ACTION ITEM A — Translate this sentence from the post on elections in Russia and Venezuela into French: "The balloting was reasonably fraud free, but the campaign neither free nor fair."
ACTION ITEM B — In the post on elections in Russia and Venezuela, change everything from "Elections in Russia" down to "of the USSR." so that "Putin" becomes "Vladimir Putin".
ACTION ITEM C — What was the vote in Venezuela, according to the post on elections in Russia and Venezuela?
======== EXTRACTED TEXT ========
03 December 2007

Elections in Russia and Venezuela

Well, Putin won, and Chavez lost.

The former was a forgone conclusion, while the latter was a close thing, as evidenced by the 60%+ vote in Russia, and the 50-49 vote in Venezuela.

Despite the claims or organizations like the OECD that Putin’s election was unprecedented in its anti-Democratic nature, it was pretty typical of elections since the fall of the USSR.

The balloting was reasonably fraud free, but the campaign neither free nor fair.

This pretty much reflects what happened under Yeltsin too. There were suspicious deaths of reporters in both regimes, the state had near absolute control over the mass media and the economy (through cronyism with Yeltsin, and more directly by the state with Putin), dissidents were harassed (Yeltsin with his staging an armed assault on the legislature was worse here), and so generally the results have never met Western standards.

The big difference, and the reason that the support for Putin is to a large degree real, is that people are getting paid for the work that they do, they are getting their pensions, and the rampant corruption has been reduced.

The so-called reformers instituted a system of klepto-capitalism following the fall of the Soviet Union. They believed, largely as a result of Western economic theory that shock therapy transition to free trade would benefit everyone, which did not work in Chile in the 1970s under Pinochet, in Russia in the 1990s, and in Iraq today.

Notwithstanding the generally anti-democratic bent of Putin and his allies, the vote does actually reflect what the Russian people want, or at least what the ethnic Russians, want right now.

Hugo Chavez's loss is I think generally good news.

While I think that he is better than the alternative, the ruling classes in Venezuela whose real differences come down to which side gets to loot the country on any given year, the idea that he the electorate, albeit by a slim margin, has told him that term limits will apply to him is a good thing.
======== DATA FOR ANALYSIS ========
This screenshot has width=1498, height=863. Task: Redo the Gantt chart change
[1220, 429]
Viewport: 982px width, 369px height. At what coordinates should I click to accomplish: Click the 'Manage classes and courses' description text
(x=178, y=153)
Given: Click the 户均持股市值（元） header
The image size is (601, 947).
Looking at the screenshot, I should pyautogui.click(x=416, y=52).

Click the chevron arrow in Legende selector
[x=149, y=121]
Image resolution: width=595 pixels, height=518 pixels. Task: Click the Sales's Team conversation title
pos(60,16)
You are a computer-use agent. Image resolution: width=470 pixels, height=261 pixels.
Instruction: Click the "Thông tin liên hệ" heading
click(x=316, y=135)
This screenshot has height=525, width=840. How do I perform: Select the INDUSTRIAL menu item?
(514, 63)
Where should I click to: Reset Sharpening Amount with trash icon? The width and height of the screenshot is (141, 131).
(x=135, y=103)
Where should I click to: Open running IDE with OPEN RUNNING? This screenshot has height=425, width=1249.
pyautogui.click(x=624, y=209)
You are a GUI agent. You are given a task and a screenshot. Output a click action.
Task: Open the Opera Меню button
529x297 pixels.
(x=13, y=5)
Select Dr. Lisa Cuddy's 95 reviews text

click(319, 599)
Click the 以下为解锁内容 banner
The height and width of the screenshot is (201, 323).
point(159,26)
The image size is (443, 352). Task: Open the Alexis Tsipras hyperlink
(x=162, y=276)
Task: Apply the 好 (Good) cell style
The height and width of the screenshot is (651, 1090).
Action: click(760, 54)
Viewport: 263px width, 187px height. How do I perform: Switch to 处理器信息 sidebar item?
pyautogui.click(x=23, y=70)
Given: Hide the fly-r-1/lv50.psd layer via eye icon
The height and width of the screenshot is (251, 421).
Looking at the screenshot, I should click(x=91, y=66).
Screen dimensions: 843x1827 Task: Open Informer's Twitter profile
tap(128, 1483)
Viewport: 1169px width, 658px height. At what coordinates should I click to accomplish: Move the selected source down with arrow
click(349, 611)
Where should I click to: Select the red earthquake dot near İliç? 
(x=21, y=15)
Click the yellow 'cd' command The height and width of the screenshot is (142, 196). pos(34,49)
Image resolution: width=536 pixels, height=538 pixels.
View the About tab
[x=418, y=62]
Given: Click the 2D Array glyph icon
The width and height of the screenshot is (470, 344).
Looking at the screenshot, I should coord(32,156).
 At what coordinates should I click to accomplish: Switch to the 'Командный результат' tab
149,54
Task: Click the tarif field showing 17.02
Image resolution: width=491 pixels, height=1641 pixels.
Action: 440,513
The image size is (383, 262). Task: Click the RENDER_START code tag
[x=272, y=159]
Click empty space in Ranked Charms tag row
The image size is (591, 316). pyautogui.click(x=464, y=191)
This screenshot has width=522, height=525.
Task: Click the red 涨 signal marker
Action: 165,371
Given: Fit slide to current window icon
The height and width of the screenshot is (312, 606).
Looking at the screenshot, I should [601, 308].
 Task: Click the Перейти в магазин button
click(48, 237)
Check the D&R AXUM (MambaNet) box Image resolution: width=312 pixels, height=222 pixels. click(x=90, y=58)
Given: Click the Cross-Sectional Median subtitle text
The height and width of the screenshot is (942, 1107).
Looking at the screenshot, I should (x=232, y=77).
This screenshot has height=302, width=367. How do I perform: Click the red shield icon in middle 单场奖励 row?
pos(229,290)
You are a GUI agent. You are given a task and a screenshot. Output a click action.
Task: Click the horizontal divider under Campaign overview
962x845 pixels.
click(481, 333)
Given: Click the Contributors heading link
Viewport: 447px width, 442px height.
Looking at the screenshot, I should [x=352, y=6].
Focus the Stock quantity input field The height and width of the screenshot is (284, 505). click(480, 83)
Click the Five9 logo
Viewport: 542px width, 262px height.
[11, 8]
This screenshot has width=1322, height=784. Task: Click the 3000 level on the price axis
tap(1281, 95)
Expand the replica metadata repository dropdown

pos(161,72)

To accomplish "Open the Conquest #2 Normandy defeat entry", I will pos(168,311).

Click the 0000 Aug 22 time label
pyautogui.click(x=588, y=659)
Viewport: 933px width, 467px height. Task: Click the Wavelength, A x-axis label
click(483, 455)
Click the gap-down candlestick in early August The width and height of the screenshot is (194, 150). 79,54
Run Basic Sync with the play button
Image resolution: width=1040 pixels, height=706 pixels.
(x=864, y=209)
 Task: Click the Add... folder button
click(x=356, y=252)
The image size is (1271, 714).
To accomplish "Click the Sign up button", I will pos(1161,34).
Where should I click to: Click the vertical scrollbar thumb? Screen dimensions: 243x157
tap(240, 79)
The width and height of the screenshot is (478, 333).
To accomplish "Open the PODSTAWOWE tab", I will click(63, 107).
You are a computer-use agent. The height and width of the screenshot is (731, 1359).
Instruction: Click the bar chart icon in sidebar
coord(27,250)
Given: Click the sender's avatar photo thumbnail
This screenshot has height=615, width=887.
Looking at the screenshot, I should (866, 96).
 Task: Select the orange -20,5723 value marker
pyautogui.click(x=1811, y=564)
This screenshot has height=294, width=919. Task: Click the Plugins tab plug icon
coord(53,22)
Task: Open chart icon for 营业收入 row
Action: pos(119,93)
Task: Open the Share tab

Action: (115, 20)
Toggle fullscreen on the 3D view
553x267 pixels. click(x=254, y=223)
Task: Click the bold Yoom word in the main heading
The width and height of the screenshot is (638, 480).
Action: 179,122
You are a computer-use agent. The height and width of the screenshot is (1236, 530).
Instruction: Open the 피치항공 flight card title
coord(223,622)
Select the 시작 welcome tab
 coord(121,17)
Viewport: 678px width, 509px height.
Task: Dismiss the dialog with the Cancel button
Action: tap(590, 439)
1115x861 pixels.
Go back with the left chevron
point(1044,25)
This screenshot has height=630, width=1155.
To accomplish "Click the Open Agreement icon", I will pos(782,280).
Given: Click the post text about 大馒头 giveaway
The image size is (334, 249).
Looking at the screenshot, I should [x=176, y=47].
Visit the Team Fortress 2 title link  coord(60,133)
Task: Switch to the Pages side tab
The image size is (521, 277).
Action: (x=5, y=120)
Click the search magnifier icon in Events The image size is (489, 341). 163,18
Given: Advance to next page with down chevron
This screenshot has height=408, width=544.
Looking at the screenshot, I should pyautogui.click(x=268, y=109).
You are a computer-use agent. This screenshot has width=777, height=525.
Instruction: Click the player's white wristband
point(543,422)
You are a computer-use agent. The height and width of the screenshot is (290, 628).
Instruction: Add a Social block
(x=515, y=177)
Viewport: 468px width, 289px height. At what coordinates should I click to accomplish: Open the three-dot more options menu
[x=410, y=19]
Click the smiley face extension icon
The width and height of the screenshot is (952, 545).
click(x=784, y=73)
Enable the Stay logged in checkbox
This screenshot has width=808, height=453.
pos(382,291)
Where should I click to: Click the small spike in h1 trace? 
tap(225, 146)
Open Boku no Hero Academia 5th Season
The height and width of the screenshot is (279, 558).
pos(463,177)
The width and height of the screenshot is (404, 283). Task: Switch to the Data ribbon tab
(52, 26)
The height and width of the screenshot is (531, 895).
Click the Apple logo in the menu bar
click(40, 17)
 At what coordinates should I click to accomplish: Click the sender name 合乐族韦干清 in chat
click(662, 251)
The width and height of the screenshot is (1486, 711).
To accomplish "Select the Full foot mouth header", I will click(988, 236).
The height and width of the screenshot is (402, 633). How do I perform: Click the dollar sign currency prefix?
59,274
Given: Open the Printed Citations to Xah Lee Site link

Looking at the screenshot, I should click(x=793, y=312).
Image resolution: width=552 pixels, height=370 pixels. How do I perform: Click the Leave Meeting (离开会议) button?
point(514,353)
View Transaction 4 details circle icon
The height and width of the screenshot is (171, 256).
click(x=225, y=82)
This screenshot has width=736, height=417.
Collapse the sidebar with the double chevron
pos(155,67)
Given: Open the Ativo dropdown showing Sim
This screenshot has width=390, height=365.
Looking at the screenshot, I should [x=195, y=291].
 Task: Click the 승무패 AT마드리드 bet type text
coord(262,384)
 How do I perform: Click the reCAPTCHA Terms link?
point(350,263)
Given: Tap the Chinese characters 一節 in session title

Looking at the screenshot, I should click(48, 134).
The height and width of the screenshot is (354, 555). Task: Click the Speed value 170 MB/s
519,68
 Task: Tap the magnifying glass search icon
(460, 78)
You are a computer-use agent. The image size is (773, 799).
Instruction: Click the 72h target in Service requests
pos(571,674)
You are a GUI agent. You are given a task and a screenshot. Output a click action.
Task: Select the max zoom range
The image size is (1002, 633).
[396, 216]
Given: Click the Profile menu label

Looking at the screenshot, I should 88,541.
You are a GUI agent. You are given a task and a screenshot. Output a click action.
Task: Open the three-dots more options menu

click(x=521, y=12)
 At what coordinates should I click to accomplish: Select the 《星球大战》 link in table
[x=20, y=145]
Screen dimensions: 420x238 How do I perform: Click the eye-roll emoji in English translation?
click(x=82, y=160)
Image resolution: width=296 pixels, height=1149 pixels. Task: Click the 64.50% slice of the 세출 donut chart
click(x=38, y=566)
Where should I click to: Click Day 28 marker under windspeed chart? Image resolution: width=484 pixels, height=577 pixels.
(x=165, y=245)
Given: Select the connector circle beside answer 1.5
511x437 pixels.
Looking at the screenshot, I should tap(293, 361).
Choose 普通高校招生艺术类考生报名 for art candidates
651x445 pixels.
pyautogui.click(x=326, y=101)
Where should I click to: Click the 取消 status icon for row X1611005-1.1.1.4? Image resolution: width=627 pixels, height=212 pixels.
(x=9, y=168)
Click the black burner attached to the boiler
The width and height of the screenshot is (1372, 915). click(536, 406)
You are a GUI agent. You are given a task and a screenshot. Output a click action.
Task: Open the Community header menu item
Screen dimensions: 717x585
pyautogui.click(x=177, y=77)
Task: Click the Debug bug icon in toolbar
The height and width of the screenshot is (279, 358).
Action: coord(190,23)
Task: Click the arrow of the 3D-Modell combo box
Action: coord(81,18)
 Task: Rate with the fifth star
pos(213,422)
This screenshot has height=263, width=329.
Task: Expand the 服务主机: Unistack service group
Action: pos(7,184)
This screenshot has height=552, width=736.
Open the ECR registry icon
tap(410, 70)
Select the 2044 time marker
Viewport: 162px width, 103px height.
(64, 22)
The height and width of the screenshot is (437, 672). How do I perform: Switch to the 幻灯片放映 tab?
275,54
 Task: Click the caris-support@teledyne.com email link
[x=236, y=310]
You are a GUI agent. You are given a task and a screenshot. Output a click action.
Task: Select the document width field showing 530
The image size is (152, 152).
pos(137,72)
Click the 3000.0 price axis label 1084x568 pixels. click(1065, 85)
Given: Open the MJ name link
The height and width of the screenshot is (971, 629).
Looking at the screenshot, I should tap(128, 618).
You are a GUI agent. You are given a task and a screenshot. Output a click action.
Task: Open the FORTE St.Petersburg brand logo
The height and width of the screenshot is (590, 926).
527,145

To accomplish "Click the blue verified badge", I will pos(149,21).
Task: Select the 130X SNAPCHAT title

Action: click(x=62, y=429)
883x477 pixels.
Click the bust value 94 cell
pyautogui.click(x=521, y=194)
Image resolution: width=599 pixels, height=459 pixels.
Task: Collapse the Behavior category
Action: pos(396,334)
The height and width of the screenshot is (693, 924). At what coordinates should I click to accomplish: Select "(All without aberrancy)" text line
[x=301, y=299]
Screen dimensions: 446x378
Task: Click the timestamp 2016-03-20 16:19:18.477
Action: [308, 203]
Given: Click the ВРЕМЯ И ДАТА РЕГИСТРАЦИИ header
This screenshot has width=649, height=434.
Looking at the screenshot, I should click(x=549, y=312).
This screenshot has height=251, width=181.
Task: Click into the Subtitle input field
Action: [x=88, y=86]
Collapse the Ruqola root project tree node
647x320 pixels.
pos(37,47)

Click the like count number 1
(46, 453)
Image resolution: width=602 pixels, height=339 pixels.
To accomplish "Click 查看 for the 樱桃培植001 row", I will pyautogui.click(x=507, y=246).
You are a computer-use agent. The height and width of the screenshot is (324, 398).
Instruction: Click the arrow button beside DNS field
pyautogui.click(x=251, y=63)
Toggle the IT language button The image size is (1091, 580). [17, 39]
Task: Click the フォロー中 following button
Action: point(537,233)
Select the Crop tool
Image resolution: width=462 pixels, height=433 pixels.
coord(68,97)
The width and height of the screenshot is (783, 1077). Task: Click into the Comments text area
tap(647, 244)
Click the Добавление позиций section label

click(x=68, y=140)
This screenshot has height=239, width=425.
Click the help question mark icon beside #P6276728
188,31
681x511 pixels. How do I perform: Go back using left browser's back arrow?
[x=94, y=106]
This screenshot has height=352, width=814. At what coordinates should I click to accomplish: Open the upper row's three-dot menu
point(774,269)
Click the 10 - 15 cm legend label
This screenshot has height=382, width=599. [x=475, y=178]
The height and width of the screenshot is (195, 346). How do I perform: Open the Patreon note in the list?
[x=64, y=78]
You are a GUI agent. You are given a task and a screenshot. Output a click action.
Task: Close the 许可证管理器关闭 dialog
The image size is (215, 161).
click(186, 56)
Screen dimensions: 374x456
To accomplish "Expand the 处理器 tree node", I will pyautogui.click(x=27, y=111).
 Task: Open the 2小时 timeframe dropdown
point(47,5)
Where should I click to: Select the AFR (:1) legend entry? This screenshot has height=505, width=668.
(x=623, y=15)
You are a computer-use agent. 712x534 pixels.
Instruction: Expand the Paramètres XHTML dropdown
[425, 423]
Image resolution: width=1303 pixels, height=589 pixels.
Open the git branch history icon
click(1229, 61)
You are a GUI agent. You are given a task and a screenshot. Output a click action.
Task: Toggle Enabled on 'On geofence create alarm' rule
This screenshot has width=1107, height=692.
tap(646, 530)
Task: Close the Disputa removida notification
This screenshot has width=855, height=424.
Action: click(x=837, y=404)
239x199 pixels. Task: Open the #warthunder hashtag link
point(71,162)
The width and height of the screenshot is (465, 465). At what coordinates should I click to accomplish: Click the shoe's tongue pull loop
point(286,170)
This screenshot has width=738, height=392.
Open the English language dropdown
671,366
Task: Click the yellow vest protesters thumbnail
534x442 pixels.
========
EXERCISE ANSWER A — Le scrutin s'est déroulé en grande partie sans fraude, mais la campagne n'a été ni libre ni équitable.

EXERCISE ANSWER B —
Elections in Russia and Venezuela

Well, Vladimir Putin won, and Chavez lost.

The former was a forgone conclusion, while the latter was a close thing, as evidenced by the 60%+ vote in Russia, and the 50-49 vote in Venezuela.

Despite the claims or organizations like the OECD that Vladimir Putin’s election was unprecedented in its anti-Democratic nature, it was pretty typical of elections since the fall of the USSR.

EXERCISE ANSWER C — 50-49.